---------- SELECTED TEXT ----------

This time of year can be challenging due to the long nights and short days and what feels like endless darkness. Many of us try to stem off this season’s anxiety with holiday lights. Lots and lots of lights. Twinkles framing our houses and trimming our trees. Strands and more strands circling every light post up and down our streets.
Celebrating this Friday might help. Celebrating Saint Lucia, the patron saint of eyes, sight, insight, and light.
If you’re familiar with St. Lucy, it’s likely you know her as having a ring of candles on her head. (don’t try this at home) This would be St. Lucy as she is celebrated in Sweden. Legend has it that she would bring food to those hiding in the catacombs to avoid persecution and she wore candles in a wreathe on her head so she could carry more food.
But as much as Scandinavia loves the Festival of St. Lucia, the Italians can rightly claim her as their own. Having born and died in Syracuse (the southeast tip of Sicily) in the 4th Century CE, she is naturally the town’s patron saint.
As the story goes, a powerful man fell in love with Lucia because of her beautiful eyes but since he was not a Christian, she refused to marry him. Furious, he sent men to blind her. (Which, in turn, infuriates me.) But alas, her eyes were miraculously healed.

----------

*EXERCISES TO COMPLETE*.
• a. Reproduce the passage on Saint Lucia verbatim, from "This time of" to "down our streets.".
• b. Answer these questions using the passage on Saint Lucia:
(i) Of what is Saint Lucia the patron saint?
(ii) In which town was she born, and where did she die?
(iii) According to the legend, why did she wear candles in a wreath on her head?
• c. Continue the passage on Saint Lucia from the point where it stops.

---------- GIVEN ENTRIES ----------

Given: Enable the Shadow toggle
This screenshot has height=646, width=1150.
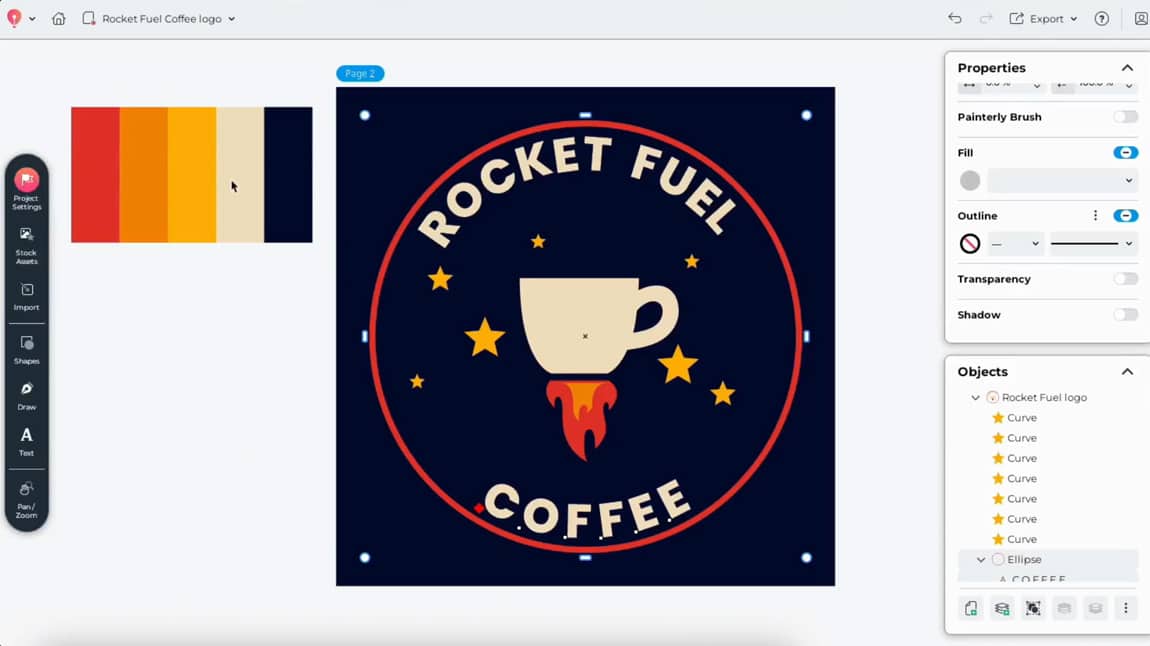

----------
---------- GIVEN ENTRIES ----------

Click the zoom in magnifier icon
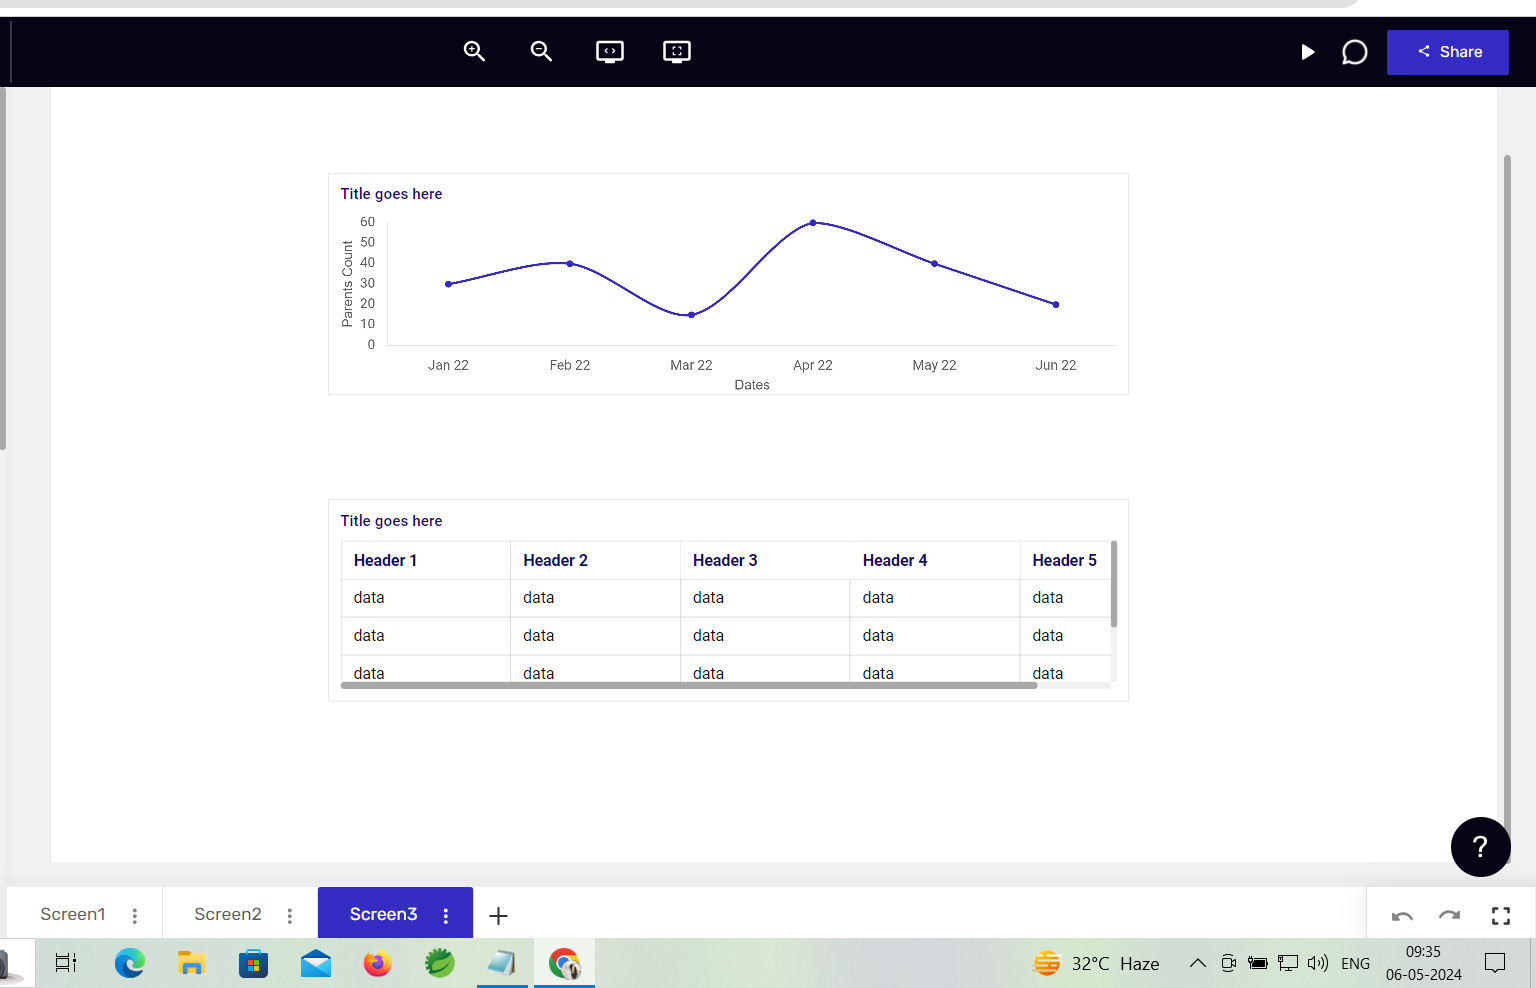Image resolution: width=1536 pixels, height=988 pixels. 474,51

----------

*RESULTS*.
• a.
This time of year can be challenging due to the long nights and short days and what feels like endless darkness. Many of us try to stem off this season’s anxiety with holiday lights. Lots and lots of lights. Twinkles framing our houses and trimming our trees. Strands and more strands circling every light post up and down our streets.

• b.
(i) Eyes, sight, insight, and light.
(ii) She was born and died in Syracuse.
(iii) So she could carry more food.

• c.
There is also a Syracusan legend of a famine ending on her feast day when unexpected ships arrived in their harbor loaded with grain. This is why she is often depicted holding some wheat. (This combination of legends makes me think of “a feast for the eyes”...)
It is in Dante’s Divine Comedy, however, where her symbolism and significance rise to new heights. Lucy appears early in this trilogy, first in Canto 2 of Inferno:
And it was she who called upon Lucia, requesting of her: “Now your faithful one has need of you, and I commend him to you.” Lucia, enemy of every cruelty, arose and made her way to where I [Beatrice] was…. Lines 97-101
It is Lucia, as an intermediary of illuminating grace, who urges Beatrice to send Virgil to Dante’s aid.
Then, in Purgatorio, Canto 9, lines 52–63, it is Lucia who carries a sleeping Dante to the entrance of purgatory.
I am Lucia; let me take hold of him who is asleep, that I may help to speed him on his way.
Lucia, who is the bearer of light in the darkness, carries Dante twice out of darkness, both the literal darkness as well as the metaphorical darkness, leading him towards salvation.
Seeing her depicted above in the colors of spring, still such a young maiden, I can’t help thinking of Persephone who descends into the darkness, into the underworld, to give comfort to the dead. With her blessing, the dead are calmed, their understanding complete. Is this not the same as bringing food to those in the catacombs, to carrying Dante out of darkness, to bringing light and insight, and hence comfort, to those who have lost their way? Lucy’s eyes, like the pomegranate seeds which Persephone ate, bind her to darkness, both this lack of outside light cannot keep either from seeing clearly. And both hold a shaft of wheat, symbolic of growth and life.
St. Lucia offers us all of this. She reminds us of the return of light to the world, a prelude of sorts to Solstice and then Christmas. In the midst of this cold, dark season, Lucia even echoes Spring and the resurrection of all things.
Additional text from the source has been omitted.